* YOUR INSTRUCTIONS
Extract the stretch of lines from the one containing "Where should I click to: Click the chart" through the one containing "point(10,509)", and reproduce them word for word.

(Data for locating words and elements)
···
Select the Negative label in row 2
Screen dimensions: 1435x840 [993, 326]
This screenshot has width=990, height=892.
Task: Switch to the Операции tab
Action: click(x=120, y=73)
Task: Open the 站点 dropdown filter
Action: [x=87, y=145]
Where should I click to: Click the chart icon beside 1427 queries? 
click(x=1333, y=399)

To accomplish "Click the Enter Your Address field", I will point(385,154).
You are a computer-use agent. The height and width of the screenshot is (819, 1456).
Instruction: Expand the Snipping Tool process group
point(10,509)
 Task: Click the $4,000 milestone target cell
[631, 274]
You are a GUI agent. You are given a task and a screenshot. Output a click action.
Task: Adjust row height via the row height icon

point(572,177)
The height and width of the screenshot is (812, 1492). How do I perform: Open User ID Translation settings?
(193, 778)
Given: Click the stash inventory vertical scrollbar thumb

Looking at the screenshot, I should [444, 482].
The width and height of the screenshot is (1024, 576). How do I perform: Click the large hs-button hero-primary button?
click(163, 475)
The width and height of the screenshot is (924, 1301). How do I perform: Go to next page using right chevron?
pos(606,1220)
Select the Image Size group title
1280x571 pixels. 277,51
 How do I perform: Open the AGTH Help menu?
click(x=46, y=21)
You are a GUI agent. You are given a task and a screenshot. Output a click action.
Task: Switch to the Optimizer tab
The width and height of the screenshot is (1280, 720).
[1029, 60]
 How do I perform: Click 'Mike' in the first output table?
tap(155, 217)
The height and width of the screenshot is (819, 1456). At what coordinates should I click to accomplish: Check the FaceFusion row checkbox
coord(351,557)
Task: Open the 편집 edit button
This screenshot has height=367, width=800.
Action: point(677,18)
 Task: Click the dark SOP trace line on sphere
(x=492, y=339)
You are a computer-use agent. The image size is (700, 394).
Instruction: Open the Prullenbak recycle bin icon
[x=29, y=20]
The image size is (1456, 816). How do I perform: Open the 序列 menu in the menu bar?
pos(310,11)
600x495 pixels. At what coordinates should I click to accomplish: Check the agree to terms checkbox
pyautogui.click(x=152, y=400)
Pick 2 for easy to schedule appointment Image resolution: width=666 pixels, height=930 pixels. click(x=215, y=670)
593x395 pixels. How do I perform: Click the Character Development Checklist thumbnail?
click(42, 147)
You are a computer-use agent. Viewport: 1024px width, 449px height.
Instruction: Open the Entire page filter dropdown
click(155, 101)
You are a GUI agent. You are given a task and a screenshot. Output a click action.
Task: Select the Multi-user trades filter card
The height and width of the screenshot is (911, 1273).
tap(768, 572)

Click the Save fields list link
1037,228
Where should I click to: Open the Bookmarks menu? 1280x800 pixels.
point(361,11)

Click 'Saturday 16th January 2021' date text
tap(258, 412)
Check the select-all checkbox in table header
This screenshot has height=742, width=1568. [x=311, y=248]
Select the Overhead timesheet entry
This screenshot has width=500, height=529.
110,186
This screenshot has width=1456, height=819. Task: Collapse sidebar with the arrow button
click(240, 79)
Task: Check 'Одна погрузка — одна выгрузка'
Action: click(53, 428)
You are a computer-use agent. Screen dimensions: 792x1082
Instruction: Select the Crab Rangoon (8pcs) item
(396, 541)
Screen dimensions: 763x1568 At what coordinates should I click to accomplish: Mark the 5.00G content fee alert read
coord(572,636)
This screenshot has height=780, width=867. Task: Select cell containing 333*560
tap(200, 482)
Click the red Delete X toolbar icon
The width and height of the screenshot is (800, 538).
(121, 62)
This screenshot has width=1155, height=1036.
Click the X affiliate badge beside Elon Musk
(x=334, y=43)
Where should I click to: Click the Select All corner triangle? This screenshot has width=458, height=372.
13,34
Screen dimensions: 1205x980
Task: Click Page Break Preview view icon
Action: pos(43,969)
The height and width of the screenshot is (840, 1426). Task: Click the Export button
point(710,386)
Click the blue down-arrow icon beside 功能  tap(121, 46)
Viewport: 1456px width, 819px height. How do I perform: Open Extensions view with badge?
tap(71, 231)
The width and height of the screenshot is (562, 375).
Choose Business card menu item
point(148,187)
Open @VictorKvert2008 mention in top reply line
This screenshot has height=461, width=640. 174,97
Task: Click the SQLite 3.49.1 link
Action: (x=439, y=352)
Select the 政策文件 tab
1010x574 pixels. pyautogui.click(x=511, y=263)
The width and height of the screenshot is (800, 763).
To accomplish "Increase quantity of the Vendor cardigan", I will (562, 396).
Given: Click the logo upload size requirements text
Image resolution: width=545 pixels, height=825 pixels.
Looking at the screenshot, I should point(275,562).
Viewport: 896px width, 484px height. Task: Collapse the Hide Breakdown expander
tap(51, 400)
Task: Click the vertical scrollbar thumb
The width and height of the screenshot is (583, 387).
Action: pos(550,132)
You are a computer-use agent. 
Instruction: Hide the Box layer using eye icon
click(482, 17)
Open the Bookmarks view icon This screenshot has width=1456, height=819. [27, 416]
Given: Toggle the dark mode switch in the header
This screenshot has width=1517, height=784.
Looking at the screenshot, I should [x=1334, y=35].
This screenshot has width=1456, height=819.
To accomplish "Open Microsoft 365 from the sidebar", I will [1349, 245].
···
* OUTPUT FOR THIS EXERCISE
Where should I click to: Click the chart icon beside 1427 queries? 
click(x=1333, y=399)

To accomplish "Click the Enter Your Address field", I will point(385,154).
You are a computer-use agent. The height and width of the screenshot is (819, 1456).
Instruction: Expand the Snipping Tool process group
point(10,509)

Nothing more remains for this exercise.